- _Problem statement_: Can you lay out the records as a numbered list, leaving out blank lines, starting with the line containing "Screen dimensions: 1358x707" and going on through the line containing "click(883, 550)"?
--------------------------------------------------
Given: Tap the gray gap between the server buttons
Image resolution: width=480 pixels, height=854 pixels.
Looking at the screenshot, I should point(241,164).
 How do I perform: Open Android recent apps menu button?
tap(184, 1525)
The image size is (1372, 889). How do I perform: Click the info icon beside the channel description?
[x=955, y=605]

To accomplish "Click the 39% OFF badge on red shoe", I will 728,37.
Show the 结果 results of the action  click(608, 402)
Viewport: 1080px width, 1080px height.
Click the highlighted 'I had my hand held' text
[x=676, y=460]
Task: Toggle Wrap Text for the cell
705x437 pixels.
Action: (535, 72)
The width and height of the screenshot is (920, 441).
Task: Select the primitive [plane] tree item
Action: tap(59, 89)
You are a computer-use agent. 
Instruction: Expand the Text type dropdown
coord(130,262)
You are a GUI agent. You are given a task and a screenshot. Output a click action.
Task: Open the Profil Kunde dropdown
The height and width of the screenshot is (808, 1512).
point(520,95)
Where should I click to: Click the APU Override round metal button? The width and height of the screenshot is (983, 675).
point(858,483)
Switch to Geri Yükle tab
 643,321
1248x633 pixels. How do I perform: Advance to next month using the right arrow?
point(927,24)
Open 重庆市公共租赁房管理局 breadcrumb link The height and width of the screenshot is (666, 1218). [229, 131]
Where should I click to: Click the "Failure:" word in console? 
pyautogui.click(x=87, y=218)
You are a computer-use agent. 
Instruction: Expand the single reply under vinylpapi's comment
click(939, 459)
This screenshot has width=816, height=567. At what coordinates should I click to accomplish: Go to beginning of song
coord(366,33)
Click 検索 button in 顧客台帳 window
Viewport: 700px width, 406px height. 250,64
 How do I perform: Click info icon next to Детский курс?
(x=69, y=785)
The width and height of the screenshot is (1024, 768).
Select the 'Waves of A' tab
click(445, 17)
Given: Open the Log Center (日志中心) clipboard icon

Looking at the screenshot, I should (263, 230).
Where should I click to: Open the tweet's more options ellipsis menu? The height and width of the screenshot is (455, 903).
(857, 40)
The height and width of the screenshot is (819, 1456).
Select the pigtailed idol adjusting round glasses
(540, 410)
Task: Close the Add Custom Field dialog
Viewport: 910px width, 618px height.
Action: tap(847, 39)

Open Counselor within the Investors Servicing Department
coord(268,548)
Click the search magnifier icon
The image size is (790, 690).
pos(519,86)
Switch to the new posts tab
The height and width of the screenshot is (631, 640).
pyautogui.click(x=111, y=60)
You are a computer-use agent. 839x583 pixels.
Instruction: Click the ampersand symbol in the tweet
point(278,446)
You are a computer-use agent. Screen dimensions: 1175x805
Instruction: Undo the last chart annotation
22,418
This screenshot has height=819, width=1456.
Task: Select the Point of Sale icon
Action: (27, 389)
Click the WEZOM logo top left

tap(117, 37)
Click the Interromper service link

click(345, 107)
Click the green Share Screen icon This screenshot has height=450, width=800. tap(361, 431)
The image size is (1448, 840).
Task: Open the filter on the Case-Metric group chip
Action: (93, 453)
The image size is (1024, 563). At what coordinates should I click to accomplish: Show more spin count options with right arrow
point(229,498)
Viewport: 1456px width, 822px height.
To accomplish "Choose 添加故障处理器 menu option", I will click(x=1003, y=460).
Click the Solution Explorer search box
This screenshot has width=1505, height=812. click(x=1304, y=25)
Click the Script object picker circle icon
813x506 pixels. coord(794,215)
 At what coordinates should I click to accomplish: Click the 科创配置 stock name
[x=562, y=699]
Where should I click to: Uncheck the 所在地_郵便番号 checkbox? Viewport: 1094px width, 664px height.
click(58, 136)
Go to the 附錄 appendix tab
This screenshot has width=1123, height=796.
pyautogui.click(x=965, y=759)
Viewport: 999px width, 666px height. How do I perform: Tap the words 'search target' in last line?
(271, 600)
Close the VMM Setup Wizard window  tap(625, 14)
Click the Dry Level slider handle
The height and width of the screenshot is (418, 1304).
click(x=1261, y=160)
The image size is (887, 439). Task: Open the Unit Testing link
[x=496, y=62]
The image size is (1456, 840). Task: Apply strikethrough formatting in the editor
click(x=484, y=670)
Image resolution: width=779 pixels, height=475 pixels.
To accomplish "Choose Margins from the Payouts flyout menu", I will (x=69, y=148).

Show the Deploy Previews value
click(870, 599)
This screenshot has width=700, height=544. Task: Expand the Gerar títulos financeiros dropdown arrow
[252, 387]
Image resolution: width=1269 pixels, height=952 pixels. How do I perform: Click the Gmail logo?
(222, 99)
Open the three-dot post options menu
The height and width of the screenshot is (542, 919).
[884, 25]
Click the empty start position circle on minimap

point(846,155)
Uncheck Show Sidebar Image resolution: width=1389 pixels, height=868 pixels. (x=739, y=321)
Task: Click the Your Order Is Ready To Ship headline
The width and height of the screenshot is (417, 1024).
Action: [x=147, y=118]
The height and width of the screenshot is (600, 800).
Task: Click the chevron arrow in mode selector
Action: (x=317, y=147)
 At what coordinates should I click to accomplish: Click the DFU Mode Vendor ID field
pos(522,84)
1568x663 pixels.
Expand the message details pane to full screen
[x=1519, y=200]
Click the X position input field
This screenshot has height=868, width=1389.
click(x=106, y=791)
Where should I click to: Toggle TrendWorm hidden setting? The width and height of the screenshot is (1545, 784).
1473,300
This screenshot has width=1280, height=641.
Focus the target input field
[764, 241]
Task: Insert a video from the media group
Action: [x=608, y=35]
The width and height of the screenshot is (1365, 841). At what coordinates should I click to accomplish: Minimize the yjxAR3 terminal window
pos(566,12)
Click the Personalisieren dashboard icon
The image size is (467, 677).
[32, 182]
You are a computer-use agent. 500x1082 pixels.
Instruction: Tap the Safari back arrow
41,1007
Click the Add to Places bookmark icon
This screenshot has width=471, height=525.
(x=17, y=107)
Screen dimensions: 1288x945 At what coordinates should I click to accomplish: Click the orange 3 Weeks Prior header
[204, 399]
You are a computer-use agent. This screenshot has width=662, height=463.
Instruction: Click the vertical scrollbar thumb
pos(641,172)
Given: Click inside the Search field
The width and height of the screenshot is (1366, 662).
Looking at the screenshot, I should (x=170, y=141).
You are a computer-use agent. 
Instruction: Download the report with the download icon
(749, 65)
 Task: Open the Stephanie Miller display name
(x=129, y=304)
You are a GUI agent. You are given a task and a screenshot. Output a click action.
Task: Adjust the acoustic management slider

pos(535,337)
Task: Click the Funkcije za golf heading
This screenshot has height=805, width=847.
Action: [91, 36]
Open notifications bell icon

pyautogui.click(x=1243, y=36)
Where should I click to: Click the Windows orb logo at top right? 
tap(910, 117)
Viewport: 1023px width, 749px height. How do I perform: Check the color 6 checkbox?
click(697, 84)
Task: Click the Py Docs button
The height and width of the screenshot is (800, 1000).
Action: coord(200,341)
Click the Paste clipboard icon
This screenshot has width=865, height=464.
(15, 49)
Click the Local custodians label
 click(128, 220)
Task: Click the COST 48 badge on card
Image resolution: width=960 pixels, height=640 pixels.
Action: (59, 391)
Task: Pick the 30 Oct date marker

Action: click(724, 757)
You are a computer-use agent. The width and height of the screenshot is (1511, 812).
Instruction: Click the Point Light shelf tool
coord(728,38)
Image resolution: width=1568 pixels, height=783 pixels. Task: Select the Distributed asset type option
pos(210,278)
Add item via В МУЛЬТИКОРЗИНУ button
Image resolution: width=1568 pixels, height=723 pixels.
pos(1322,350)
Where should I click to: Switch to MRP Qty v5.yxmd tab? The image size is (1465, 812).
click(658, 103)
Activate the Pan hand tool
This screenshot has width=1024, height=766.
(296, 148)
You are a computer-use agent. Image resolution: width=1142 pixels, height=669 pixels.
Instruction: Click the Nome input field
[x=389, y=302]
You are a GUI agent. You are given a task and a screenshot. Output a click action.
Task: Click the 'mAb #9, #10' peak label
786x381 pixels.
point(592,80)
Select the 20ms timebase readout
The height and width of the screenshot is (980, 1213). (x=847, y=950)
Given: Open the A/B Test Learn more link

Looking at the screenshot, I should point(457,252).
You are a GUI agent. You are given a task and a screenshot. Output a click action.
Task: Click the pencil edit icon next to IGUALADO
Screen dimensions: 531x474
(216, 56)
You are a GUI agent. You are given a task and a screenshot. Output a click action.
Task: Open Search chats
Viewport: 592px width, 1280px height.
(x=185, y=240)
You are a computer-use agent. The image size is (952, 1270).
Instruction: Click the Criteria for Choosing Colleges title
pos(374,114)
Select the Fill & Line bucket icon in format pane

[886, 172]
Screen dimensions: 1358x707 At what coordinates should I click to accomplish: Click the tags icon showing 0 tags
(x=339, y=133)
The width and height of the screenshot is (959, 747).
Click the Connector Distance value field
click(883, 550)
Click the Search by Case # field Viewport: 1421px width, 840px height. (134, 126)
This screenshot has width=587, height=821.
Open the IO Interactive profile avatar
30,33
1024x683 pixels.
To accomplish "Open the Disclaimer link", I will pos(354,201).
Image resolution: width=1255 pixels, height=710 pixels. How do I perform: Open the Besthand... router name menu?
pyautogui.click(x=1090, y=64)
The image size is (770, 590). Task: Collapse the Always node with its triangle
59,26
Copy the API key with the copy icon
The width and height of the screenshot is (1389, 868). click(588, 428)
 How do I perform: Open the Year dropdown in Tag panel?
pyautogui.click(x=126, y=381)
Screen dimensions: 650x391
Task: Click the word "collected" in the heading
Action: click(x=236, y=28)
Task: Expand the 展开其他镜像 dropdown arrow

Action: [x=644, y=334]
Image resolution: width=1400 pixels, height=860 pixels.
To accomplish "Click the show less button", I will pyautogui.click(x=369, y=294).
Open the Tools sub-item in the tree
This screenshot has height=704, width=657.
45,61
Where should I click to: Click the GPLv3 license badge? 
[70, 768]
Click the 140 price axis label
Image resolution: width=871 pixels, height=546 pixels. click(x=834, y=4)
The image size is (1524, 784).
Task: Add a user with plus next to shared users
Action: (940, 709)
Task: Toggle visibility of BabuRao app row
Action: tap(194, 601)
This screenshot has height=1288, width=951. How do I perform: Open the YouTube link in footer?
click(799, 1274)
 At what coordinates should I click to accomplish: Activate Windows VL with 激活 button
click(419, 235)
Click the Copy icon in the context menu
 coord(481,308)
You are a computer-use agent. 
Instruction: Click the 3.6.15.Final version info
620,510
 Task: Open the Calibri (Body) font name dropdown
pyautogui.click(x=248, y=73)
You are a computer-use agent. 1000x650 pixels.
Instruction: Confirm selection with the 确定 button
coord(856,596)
--------------------------------------------------
- _Response to this task_:
1. Screen dimensions: 1358x707 At what coordinates should I click to accomplish: Click the tags icon showing 0 tags
2. (x=339, y=133)
3. The width and height of the screenshot is (959, 747).
4. Click the Connector Distance value field
5. click(883, 550)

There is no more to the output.